Forest plots for left ventricular (LV) thrombus resolution at 3 months. The use of direct oral anticoagulants (DOACs) therapy had comparable relative risk of LV thrombus resolution at 3 months compared with warfarin. CI, Confidence Interval; MH, Mantel–Haenszel; RR, risk ratio; STEMI, ST-segment elevation myocardial infarction.
Sensitivity analyses for the main outcome
Subgroup sensitivity analyses for the main outcome showed no significant treatment interactions (test for subgroup difference with p≥0.10) based on thrombus aetiology (post-MI vs non-specified), DOAC used, duration of triple therapy and risk of bias assessment (online supplemental figure 2).
A leave-one-out sensitivity analysis was conducted, sequentially omitting each study from the meta-analysis to identify potential outliers that could influence the observed overall effect size and heterogeneity (online supplemental figure 3).
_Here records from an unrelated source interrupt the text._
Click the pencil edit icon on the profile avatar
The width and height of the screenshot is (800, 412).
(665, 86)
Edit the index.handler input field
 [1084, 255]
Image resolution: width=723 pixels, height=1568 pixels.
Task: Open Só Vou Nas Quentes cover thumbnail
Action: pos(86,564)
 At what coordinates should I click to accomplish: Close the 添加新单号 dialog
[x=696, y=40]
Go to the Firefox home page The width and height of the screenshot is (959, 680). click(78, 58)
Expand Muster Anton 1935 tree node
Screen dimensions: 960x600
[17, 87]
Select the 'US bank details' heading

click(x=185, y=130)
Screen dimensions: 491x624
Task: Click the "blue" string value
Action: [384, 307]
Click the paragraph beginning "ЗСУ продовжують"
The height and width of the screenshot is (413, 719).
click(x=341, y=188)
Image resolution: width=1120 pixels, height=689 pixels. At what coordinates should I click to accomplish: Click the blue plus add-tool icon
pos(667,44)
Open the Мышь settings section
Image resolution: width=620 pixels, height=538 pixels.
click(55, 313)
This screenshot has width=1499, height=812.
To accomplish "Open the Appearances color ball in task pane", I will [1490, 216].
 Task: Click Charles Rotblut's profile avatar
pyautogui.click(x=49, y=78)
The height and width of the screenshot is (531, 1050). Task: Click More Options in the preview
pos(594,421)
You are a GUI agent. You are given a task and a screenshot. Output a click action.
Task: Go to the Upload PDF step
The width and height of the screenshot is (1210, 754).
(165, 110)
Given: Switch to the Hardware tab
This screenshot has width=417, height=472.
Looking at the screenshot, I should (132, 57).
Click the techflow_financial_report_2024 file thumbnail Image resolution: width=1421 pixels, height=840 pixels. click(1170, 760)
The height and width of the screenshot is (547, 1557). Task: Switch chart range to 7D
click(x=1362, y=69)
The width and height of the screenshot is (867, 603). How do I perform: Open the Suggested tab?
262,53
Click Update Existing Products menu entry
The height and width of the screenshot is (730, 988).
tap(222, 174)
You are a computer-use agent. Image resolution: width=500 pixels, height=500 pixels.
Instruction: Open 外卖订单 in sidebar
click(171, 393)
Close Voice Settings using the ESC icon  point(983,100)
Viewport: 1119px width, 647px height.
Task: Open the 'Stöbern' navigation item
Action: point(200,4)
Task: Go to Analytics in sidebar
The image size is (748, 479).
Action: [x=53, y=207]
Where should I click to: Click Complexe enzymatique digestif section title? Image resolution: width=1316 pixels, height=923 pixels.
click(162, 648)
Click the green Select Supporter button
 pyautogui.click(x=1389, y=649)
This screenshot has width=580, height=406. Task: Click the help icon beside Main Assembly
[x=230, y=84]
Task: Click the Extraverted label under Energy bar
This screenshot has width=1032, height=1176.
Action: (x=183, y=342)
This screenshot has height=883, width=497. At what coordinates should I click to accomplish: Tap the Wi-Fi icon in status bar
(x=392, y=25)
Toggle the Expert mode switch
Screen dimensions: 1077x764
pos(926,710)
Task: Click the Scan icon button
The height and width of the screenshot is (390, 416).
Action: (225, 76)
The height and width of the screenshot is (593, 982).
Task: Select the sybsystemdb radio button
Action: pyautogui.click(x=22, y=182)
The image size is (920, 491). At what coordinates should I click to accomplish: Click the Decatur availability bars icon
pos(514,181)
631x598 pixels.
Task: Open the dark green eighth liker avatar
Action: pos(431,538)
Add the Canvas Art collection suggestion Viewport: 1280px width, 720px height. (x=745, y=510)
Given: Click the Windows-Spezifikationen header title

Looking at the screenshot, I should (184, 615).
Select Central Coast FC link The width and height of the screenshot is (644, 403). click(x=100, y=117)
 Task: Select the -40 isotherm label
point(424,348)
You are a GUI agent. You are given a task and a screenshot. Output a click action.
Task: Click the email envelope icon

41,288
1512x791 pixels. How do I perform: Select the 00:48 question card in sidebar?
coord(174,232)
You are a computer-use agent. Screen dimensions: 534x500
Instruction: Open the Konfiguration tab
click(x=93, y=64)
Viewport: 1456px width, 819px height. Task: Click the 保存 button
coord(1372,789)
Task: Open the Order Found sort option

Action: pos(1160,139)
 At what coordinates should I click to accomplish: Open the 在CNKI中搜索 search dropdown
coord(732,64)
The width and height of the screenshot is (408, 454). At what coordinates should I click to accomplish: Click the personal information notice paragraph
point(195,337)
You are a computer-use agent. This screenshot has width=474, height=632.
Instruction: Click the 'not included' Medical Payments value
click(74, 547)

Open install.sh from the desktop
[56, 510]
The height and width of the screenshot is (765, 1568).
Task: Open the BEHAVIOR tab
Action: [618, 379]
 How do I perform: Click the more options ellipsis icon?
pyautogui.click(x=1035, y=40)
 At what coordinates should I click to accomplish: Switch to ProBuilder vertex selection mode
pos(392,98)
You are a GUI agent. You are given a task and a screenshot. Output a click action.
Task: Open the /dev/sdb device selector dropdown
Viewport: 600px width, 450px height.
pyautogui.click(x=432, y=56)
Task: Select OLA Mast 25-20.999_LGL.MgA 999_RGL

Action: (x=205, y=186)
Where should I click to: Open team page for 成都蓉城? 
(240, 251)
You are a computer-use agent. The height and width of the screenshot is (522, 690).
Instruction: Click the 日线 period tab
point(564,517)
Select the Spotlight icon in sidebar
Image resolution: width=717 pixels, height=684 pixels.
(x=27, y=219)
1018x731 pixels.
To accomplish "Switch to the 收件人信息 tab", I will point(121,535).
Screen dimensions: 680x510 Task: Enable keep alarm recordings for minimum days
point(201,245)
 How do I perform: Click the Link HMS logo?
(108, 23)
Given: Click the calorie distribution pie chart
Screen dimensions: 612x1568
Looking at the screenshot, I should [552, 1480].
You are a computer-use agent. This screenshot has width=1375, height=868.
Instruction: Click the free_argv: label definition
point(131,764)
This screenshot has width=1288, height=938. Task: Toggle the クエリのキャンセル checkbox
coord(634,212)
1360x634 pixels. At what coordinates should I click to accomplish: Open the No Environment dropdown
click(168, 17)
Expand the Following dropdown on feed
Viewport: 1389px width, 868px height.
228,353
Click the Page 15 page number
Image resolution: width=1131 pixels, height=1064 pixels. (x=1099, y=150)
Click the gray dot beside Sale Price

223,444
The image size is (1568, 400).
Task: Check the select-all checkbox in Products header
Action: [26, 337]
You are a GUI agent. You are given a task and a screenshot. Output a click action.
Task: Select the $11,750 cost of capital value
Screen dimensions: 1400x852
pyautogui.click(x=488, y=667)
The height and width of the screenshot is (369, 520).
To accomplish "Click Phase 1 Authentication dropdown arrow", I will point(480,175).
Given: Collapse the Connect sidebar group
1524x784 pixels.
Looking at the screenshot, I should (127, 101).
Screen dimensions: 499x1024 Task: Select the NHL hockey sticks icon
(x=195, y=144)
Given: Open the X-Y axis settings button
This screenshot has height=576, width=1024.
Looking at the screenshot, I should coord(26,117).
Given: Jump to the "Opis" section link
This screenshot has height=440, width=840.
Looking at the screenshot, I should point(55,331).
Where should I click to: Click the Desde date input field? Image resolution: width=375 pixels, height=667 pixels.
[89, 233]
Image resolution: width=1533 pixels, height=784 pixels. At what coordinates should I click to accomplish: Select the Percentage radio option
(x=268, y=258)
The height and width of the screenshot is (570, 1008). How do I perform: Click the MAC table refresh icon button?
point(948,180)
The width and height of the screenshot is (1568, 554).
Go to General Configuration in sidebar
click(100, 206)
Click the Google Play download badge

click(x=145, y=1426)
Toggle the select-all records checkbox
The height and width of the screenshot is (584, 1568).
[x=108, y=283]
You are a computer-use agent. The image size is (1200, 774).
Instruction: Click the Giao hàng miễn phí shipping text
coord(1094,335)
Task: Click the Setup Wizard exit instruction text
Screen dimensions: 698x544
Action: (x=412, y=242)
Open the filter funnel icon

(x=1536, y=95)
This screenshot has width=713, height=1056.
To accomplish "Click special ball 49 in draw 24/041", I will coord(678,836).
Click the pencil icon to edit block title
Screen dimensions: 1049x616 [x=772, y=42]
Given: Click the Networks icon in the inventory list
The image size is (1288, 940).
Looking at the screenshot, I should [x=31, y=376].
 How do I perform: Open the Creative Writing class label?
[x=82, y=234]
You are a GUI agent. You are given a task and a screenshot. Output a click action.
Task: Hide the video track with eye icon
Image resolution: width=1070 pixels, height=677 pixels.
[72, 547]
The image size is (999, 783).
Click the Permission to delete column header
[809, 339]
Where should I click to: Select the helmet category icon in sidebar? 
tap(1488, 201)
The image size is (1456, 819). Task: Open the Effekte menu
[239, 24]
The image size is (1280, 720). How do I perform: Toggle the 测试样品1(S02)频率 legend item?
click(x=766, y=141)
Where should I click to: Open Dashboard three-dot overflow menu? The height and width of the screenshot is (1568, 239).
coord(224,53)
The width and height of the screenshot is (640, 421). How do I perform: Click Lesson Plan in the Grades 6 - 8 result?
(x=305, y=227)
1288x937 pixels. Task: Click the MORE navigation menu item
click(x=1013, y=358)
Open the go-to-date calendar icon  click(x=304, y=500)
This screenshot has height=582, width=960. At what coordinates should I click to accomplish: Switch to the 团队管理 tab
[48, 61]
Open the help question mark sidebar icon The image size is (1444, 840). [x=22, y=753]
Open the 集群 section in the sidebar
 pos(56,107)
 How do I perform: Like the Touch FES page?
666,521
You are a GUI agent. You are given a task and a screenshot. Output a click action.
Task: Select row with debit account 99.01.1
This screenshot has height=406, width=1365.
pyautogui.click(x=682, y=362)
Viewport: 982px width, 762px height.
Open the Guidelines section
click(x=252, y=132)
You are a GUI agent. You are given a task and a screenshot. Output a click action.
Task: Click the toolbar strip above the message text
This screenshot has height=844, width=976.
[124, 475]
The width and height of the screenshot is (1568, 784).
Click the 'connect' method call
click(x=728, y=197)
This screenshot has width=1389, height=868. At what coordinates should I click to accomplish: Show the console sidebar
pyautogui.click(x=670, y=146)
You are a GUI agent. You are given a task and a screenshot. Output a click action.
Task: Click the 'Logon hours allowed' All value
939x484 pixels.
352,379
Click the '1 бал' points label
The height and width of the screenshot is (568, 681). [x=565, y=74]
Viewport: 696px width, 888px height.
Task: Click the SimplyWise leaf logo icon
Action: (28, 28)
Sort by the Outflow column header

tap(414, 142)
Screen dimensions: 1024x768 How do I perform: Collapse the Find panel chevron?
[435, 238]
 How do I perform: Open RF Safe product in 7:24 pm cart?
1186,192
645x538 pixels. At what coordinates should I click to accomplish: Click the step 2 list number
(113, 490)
The effect size remained consistent across all iterations, ranging from 1.01 to 1.08, with all estimates showing no statistical significance. Heterogeneity remained stable and was considered low (I²=0 to 24.1%). These findings confirm the robustness of our results, indicating that no single study has a disproportionate effect on the overall conclusions.
Two studies assessed thrombus resolution at 6 months, and the measured effect remained consistent (RR 1.0; 95% CI 0.89 to 1.13; p=0.297; I²=8.2%; online supplemental figure 4).
Efficacy outcomes
There was no significant difference between the groups regarding MACE (RR 0.50; 95% CI 0.16 to 1.54; p=0.227; I²=0%; figure 2A), ACM (RR 0.92; 95% CI 0.36 to 2.31; p=0.854; I²=0%; figure 2B), stroke or systemic emboli (RR 0.76; 95% CI 0.12 to 4.68; p=0.768; I²=42.1%; figure 2C) and rehospitalisation (RR 1.36; 95% CI 0.47 to 3.94; p=0.575; I²=0%; figure 2D).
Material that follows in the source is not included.